Task directions:
Find the lines in the records that carry the word "info". Copy each one.

Entries provided:
□ □ □
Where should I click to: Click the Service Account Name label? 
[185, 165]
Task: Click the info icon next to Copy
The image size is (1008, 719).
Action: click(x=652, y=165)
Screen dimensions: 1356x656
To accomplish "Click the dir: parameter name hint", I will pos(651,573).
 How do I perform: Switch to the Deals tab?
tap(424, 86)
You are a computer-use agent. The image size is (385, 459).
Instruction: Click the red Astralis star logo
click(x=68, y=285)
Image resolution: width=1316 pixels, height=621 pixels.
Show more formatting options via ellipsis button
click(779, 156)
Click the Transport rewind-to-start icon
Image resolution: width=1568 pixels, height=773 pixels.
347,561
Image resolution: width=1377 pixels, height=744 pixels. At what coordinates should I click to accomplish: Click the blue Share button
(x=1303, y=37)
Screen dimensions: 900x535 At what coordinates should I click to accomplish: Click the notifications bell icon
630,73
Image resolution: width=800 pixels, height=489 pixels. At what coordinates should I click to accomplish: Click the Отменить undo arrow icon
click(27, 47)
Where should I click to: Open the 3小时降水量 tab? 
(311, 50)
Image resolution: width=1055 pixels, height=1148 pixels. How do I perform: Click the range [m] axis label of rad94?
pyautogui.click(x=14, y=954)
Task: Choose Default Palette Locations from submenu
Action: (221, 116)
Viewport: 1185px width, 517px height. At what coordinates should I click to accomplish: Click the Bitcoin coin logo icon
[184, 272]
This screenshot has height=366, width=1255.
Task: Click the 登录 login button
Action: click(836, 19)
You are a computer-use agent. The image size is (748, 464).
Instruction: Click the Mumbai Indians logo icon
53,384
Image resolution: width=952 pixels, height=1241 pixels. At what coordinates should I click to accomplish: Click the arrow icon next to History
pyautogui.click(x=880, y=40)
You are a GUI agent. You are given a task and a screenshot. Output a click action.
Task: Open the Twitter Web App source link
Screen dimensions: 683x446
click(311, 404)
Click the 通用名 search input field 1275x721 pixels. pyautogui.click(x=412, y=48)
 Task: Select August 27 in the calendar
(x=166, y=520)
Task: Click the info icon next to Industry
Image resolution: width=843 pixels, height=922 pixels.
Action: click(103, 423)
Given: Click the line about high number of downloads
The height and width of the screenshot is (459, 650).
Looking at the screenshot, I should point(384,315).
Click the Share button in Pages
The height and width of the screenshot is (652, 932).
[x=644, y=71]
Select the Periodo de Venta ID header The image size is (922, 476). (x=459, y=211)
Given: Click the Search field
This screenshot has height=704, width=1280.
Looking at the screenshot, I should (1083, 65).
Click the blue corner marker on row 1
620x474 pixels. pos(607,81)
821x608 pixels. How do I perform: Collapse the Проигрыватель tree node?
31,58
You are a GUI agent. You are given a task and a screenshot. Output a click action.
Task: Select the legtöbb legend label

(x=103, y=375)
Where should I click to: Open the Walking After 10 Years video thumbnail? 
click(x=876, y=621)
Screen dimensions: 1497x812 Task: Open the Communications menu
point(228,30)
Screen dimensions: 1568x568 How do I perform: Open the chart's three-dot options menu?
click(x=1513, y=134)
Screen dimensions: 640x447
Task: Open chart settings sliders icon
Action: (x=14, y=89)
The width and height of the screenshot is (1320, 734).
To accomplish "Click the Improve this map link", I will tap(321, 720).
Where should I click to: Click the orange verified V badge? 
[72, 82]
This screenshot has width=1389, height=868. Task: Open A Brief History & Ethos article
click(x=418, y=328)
□ □ □
Exercise result:
Task: Click the info icon next to Copy
Task: Click the info icon next to Industry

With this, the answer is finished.